* Requirement *
Pick out every line of the records that contains the string "Select", matching its capitalization exactly, and copy each such line in full.

* Rows from a dataset *
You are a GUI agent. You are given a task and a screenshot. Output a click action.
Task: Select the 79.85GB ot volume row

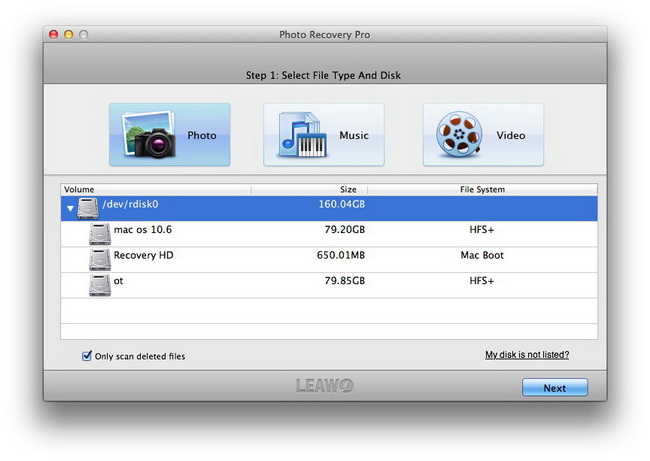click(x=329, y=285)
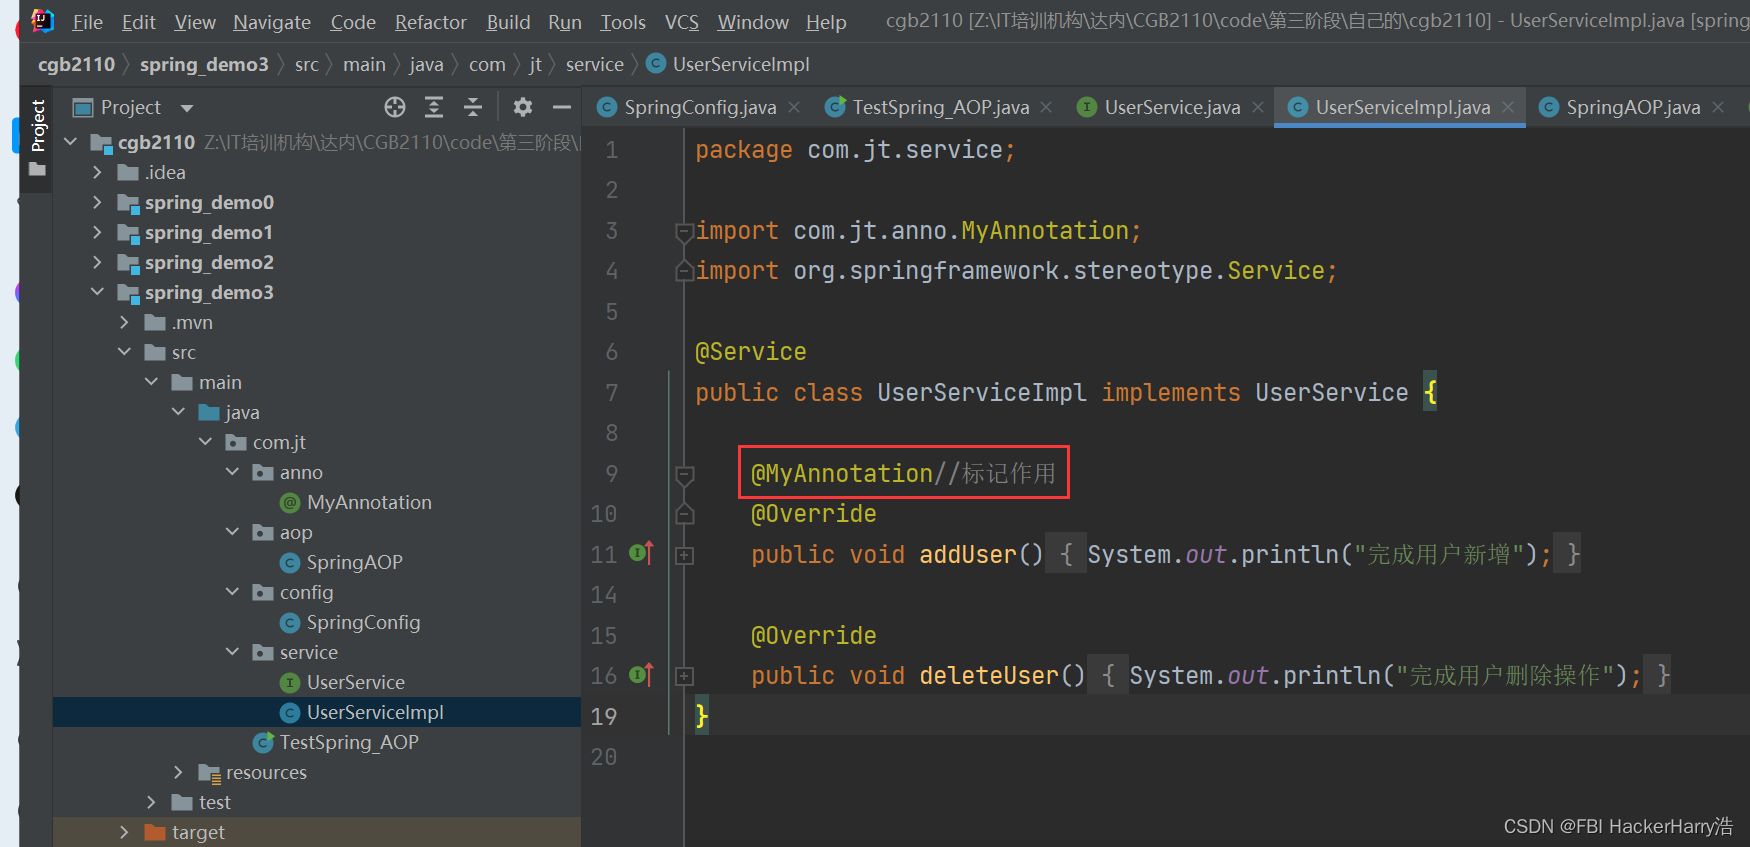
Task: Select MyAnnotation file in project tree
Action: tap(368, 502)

* Exercise result *
Task: Select the 79.85GB ot volume row
Task: Select MyAnnotation file in project tree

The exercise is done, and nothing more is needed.